Tiempo después, casada con el ingeniero Maurizio Lustig e instalada en Roma, se dedicó a la práctica médica en un hospital. En junio de 1938, la Italia fascista dictó las leyes raciales; días después, cuando los restaurantes colgaban carteles como “no se aceptan perros ni judíos”, a su marido, empleado en Pirelli, le ofrecieron trasladarse a la Argentina, donde la empresa abriría una sede. Lo ignoraba todo del país; en 1939 subieron al buque “Oceanía” en Nápoles; desembarcaron en Buenos Aires.
Durante años, la Argentina no reconoció su título, pero en la cátedra de Histología de la Facultad de Medicina de la UBA le propusieron facilitarle instrumentos y espacio para investigar, aunque sin salario fijo: sus ingresos dependían de un fondo para reponer el material de vidrio dañado. Por eso, “durante dos años yo cuidé mucho que nadie rompiera pipetas y probetas”.

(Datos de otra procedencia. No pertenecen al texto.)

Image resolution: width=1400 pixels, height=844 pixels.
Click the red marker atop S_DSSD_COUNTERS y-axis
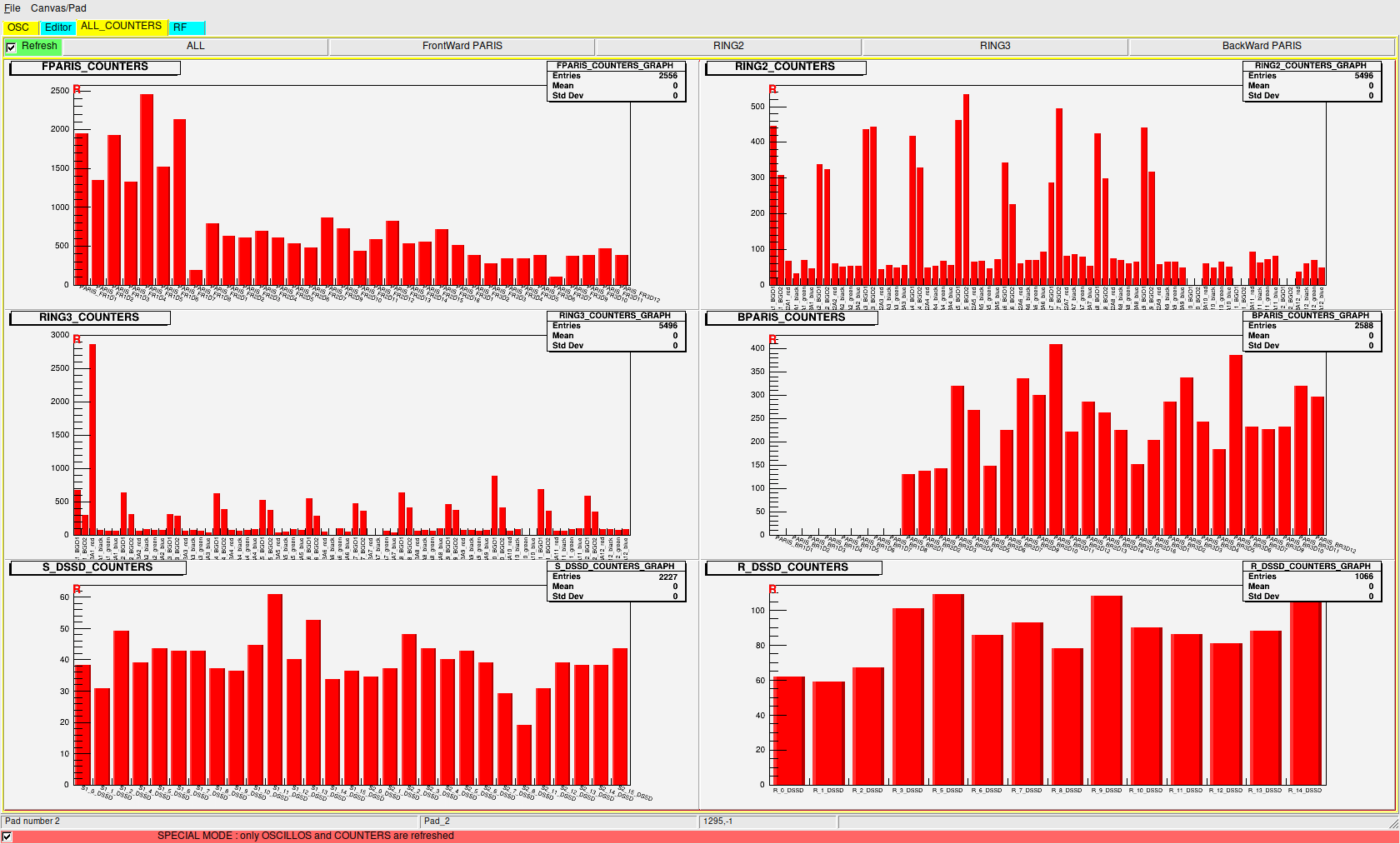(77, 589)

Tuvo un laboratorio en el Instituto de Oncología Roffo, y al mismo tiempo Armando Parodi la contrató para investigar en el Instituto de Bacteriología Malbrán, donde montó la Sección de Cultivo de Tejidos. Poco después, con el alejamiento de Parodi, Sacerdote de Lustig quedó al frente del departamento de virus en un momento crítico: la epidemia de poliomelitis. Cada día recibían 60, 70 casos para diagnosticar. “Tenía un miedo terrible de infectarme y de que se infectara todo el personal. Cada día trabajaba hasta medianoche con mi técnica Catalina –recordó cinco años atrás ante este diario–. Cuando terminábamos, poníamos todo el material que habíamos usado en el jardín del Malbrán, le echábamos nafta y prendíamos fuego, porque temíamos que a la mañana siguiente la persona que iba a limpiar tocara algo y se infectara. Después me cambiaba de pies a cabeza para irme a casa. Hasta los zapatos. Tenía terror de infectar a mis hijos.” Gracias a eso, y a su decisión de avalar la aplicación de la vacuna Salk antes de que recibiera la aprobación oficial, salvó a miles.
Trabajó hasta perder completamente la vista. Por entonces investigaba sobre el mal de Alzheimer, genética y oncología. Ciudadana Ilustre porteña, en 2006 convirtió los apuntes escritos para sus nietos en el libro autobiográfico De los Alpes al Río de la Plata.